WHAT IS EXPECTED: Retype the listing below word for word, starting with the line containing "Click the spinning" and going on through the line containing "coord(203,54)". Copy only those lines.

DATA PROVIDED:
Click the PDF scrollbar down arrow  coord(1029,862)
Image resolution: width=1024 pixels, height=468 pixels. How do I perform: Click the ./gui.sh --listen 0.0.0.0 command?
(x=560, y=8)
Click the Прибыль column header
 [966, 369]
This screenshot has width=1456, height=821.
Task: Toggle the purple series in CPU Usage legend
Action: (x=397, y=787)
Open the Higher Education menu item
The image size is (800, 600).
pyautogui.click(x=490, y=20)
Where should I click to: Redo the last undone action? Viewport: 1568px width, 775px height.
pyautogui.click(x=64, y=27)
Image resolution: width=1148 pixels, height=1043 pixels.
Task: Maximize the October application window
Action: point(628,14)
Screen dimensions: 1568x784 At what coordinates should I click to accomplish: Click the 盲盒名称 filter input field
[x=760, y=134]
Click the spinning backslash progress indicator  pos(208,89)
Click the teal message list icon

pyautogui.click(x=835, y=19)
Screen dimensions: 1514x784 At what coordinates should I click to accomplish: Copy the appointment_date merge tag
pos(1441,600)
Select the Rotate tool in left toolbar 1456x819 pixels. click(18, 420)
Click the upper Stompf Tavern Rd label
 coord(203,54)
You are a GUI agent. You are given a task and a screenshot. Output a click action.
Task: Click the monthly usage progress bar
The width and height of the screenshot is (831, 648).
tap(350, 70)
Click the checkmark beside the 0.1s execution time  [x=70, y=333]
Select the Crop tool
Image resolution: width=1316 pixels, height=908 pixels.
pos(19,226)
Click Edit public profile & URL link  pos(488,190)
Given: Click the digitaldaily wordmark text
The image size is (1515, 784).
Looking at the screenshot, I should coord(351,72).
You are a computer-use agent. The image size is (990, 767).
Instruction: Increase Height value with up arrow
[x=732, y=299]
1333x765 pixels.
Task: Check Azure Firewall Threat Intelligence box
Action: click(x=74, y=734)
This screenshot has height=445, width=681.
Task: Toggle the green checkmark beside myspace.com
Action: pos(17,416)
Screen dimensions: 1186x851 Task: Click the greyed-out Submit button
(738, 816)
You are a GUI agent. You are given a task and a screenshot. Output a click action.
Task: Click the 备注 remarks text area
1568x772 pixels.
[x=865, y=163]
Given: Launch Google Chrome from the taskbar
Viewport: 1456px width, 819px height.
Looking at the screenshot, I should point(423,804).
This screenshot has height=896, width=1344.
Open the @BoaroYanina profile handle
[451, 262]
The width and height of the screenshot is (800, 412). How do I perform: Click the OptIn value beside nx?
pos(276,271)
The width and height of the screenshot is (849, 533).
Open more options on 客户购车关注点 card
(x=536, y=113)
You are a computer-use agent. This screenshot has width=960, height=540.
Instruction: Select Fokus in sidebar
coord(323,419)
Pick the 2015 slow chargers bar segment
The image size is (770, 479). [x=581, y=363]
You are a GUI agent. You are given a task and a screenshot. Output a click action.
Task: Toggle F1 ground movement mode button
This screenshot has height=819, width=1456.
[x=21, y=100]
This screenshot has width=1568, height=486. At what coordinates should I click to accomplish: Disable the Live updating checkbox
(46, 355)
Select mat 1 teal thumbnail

SOLVED EXERCISE:
Click the spinning backslash progress indicator  pos(208,89)
Click the teal message list icon

pyautogui.click(x=835, y=19)
Screen dimensions: 1514x784 At what coordinates should I click to accomplish: Copy the appointment_date merge tag
pos(1441,600)
Select the Rotate tool in left toolbar 1456x819 pixels. click(18, 420)
Click the upper Stompf Tavern Rd label
 coord(203,54)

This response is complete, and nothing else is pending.